**** DATA ****
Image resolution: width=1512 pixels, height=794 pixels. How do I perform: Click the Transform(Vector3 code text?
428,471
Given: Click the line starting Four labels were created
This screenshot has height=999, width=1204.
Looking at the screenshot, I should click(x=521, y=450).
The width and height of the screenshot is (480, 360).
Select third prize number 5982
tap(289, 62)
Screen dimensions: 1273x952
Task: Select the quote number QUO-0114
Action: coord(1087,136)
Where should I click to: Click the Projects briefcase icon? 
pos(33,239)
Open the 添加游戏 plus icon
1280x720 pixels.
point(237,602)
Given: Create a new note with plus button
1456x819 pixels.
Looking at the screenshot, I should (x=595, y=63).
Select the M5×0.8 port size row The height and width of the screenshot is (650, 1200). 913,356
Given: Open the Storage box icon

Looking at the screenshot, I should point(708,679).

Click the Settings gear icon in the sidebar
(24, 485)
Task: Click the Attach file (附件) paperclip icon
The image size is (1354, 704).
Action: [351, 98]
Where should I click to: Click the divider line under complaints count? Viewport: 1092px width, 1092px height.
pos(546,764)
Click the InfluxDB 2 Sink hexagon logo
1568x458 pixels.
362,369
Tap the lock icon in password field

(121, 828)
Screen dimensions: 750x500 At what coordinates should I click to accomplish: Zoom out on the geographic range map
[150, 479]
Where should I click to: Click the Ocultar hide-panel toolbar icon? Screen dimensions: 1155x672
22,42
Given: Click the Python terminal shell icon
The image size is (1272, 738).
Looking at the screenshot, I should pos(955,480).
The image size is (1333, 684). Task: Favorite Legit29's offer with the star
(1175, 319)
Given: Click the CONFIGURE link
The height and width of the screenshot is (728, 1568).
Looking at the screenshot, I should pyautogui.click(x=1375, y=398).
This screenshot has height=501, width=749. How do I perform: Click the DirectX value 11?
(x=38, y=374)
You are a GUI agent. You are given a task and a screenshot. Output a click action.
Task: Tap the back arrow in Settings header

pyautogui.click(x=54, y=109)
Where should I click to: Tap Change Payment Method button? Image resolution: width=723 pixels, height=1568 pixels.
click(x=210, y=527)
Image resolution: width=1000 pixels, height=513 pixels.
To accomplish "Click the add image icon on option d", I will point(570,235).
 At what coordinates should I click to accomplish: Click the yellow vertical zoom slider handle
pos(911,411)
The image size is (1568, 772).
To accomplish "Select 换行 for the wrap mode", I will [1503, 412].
****
■ WHAT THE TASK REQUIRES
Could you output exactly the lines from the one containing "The image size is (1568, 772)." to the end of the entries above, both included, and no others?

■ EXERCISE SOLUTION
The image size is (1568, 772).
To accomplish "Select 换行 for the wrap mode", I will [1503, 412].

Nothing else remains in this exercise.